UK and Japan share 2012 Nobel prize for stem cell work
Two pioneers of stem cell research, Sir John B Gurdon (79) of Dippenhall, England and Shinya Yamanaka (50) of Osaka, Japan were awarded the 2012 Nobel prize for Physiology or Medicine on Monday. The men share the prize jointly "for the discovery that mature cells can be reprogrammed to become pluripotent". In other words the changing of adult cells into stem cells, which can become any other type of cell in the body.
In 1962, Gurdon proved that the genetic information inside a cell taken from the intestines of a frog contained all the information needed to create a whole new frog. He took this genetic information and placed it inside a frog egg and this clone then developed into a normal tadpole.

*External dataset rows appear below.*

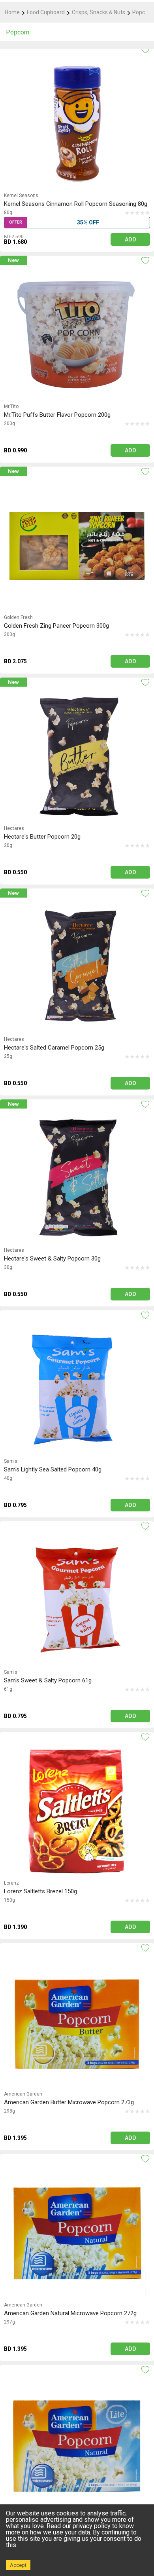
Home (12, 12)
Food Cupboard (46, 12)
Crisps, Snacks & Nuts (98, 12)
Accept (18, 2565)
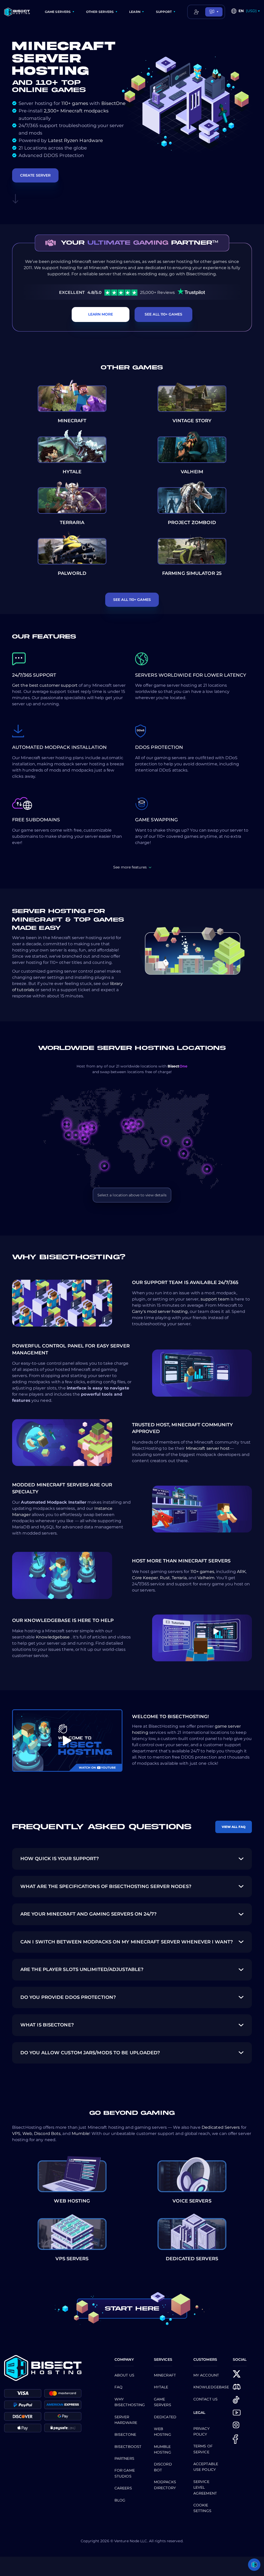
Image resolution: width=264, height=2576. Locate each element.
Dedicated (165, 2417)
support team (215, 1299)
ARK (241, 1571)
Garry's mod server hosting (160, 1311)
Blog (119, 2500)
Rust (165, 1577)
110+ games (74, 103)
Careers (123, 2488)
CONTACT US (205, 2399)
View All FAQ (233, 1827)
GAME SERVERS (58, 12)
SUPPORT (164, 12)
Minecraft (165, 2375)
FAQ (118, 2387)
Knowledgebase (53, 1637)
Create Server (35, 175)
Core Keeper (145, 1577)
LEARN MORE (100, 314)
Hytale (161, 2387)
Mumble (80, 2133)
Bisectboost (127, 2446)
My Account (206, 2375)
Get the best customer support (45, 685)
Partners (124, 2458)
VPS (16, 2133)
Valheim (205, 1577)
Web (27, 2133)
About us (124, 2375)
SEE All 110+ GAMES (163, 314)
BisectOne (113, 103)
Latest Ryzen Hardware (75, 140)
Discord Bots (47, 2133)
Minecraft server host (208, 1448)
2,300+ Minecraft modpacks (76, 111)
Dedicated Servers (221, 2127)
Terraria (179, 1577)
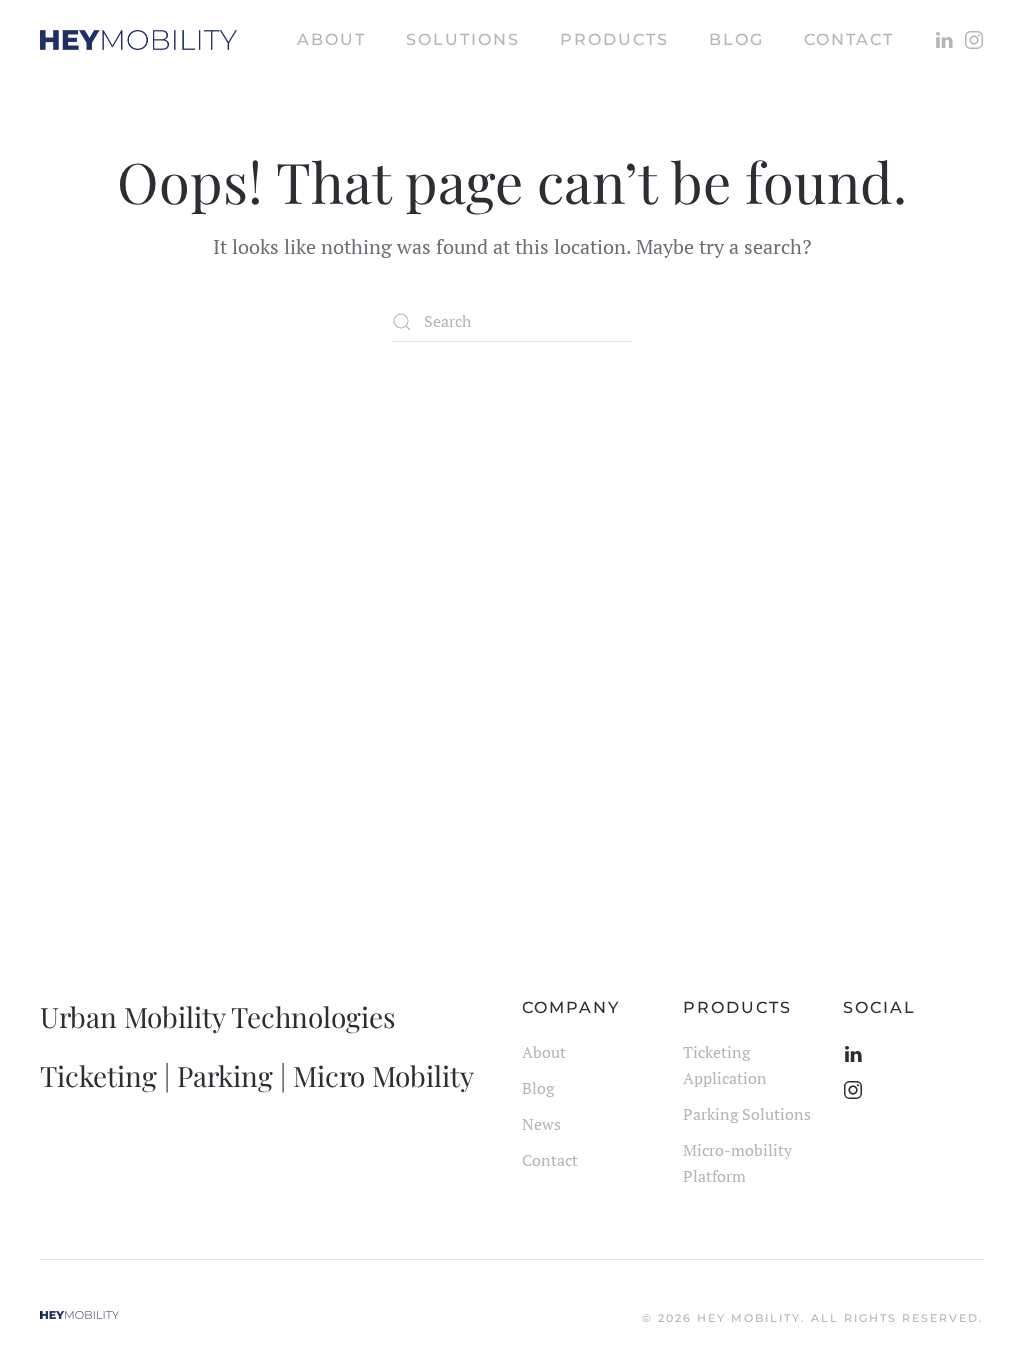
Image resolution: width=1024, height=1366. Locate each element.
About (331, 39)
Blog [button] (736, 39)
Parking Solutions (747, 1114)
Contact (849, 39)
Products (614, 39)
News (541, 1124)
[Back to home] (138, 40)
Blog (538, 1088)
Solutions (463, 39)
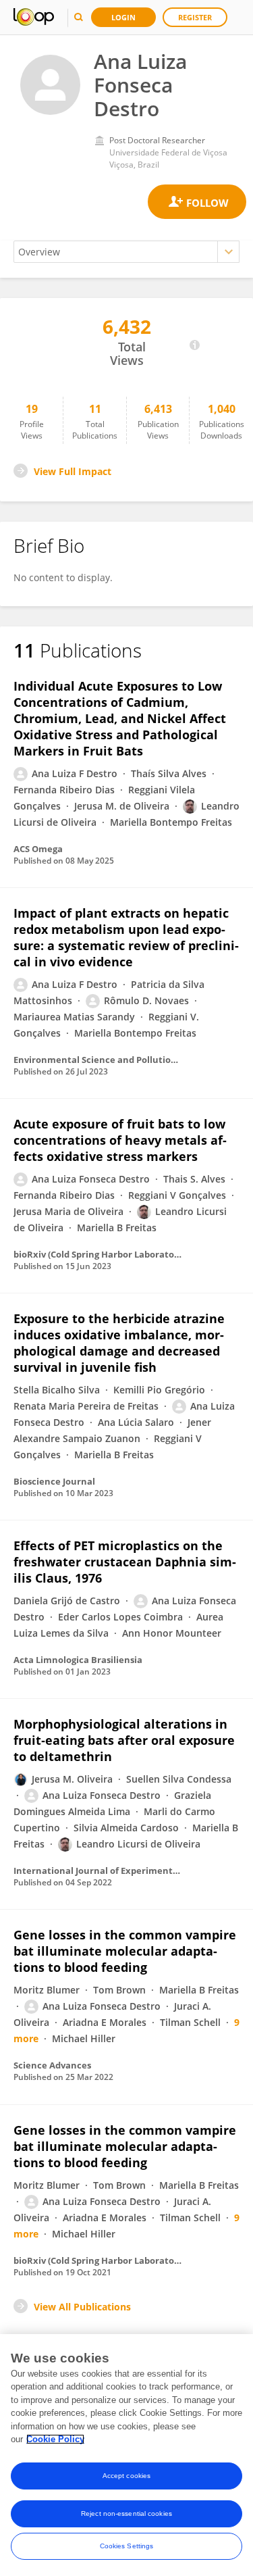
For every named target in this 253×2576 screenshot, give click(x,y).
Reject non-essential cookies (126, 2513)
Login (123, 17)
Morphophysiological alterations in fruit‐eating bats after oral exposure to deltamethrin (124, 1740)
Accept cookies (126, 2475)
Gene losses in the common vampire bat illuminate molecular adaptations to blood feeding (124, 1951)
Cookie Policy (55, 2439)
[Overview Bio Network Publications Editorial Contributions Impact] (126, 252)
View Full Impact (72, 471)
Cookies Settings (127, 2546)
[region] (126, 2455)
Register (195, 17)
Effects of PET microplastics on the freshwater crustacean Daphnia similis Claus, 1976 (124, 1561)
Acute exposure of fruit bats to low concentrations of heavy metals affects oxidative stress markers (120, 1140)
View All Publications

Four decades later Shinya Yamanaka used a different approach. Instead of transferring the genetic information into an egg, he reset it. He added four genes to skin cells and transformed them into stem cells, which in turn could become specialised cells.
The effects of this? It is hoped the techniques will revolutionize medicine by using a sample of a person's skin to create stem cells. This idea could in turn be used to repair the heart after a heart attack or perhaps even reverse the progress of Alzheimer's disease.
"These ground breaking discoveries have completely changed our view of the development and cellular specialisation. We now understand that the mature cell does not have to be confined forever to its specialised state," the Nobel Assembly said in a statement following the announcement at the Karolinska Institute in Stockholm. This is the first for what will be a series of prizes announced this week. The Norwegian Nobel committee will announce the most anticipated of the annual honours - the Nobel Peace Prize - in Oslo on Friday.